#### Document
____
As the scope of the tragedy became clearer over the weekend, Russian President Dmitry Medvedev sent three plane loads of humanitarian supplies, including an 80-person earthquake rescue team, and pledged to help make up Japan's energy shortfall by boosting supplies from nearby Russia.
"Our moral duty is to help [Japan] in this situation," Mr. Medvedev said Monday as he ordered Deputy Prime Minister Igor Sechin to look into ways of redirecting up to 6,000 megawatts of electrical power from Russia's far east, and arrange delivery of an additional 200,000 tons of liquified natural gas (LNG) plus unspecified amounts of Siberian coal over the next two months.
Japan is already the biggest buyer of LNG from the vast Russian petroleum field on Sakhalin Island – and the facility's entire annual production has already been sold – but Medvedev instructed Mr. Sechin to ignore contractual limits and find the extra amounts that Japan will need to compensate for the effective loss of two major nuclear power stations in the wake of last Friday's devastating earthquake and tsunami.
"There has been a real outpouring of compassion toward the Japanese people in Russia," says Elgena Molodyakova, head of the official Center for Japanese Studies in Moscow. "A stream of people, including Foreign Minister Sergei Lavrov, have come to the Japanese embassy in Moscow to lay flowers. Nobody is thinking about politics at a time like this, we are reacting as fellow human beings."
Russia reviewing plans to ramp up nuclear power
Russia, which obtains about 15 percent of its energy needs from nuclear power, had vowed to double that share over the next decade with a major drive to construct new atomic plants, including floating nuclear reactors to meet the needs of remote Arctic and far eastern communities.
____
#### Dataset
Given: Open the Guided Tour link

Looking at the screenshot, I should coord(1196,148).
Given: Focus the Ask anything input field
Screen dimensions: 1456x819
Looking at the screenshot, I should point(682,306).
____
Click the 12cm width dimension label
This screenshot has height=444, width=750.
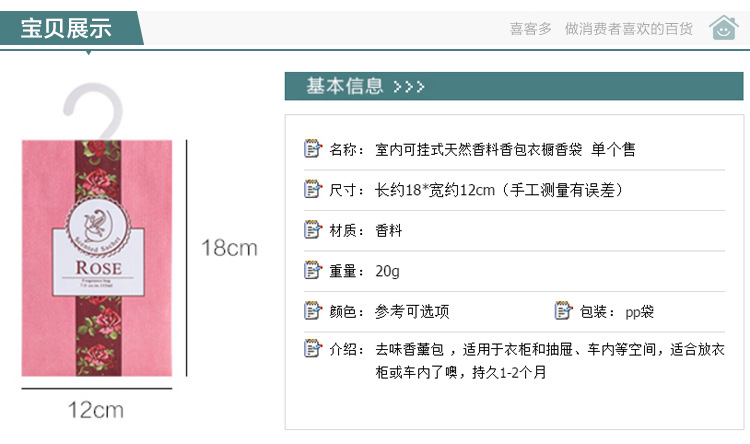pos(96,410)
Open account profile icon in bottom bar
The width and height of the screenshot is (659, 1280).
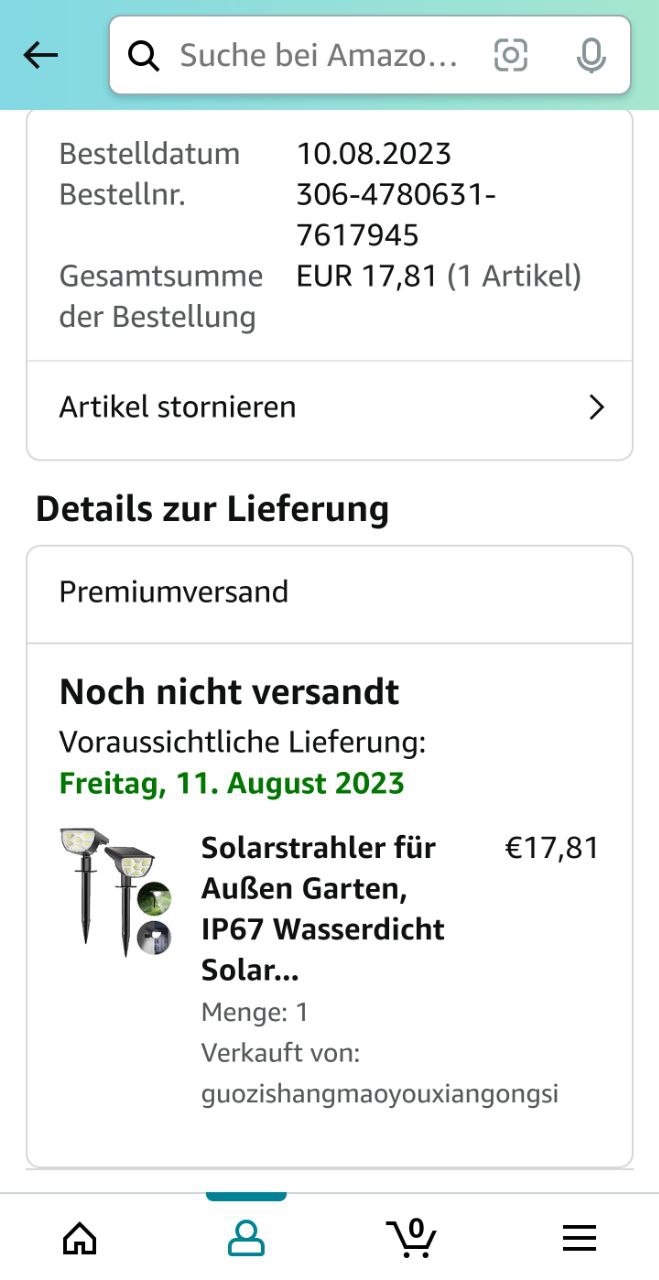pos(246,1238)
____
#### What to work on
1 > Write out the part of the article on Russia's aid to Japan above, everything from "Japan is already" down to "earthquake and tsunami.".
2 > Sum up the article on Russia's aid to Japan in two sentences.

#### Task solutions
1 >
Japan is already the biggest buyer of LNG from the vast Russian petroleum field on Sakhalin Island – and the facility's entire annual production has already been sold – but Medvedev instructed Mr. Sechin to ignore contractual limits and find the extra amounts that Japan will need to compensate for the effective loss of two major nuclear power stations in the wake of last Friday's devastating earthquake and tsunami.

2 > After Japan's earthquake and tsunami, Russian President Dmitry Medvedev sent three plane loads of humanitarian supplies, including an 80-person rescue team, and ordered Deputy Prime Minister Igor Sechin to look into redirecting electrical power and delivering extra LNG and Siberian coal to Japan. Elgena Molodyakova of the Center for Japanese Studies in Moscow described an outpouring of compassion in Russia, and Russia, which gets about 15 percent of its energy from nuclear power, had vowed to double that share over the next decade.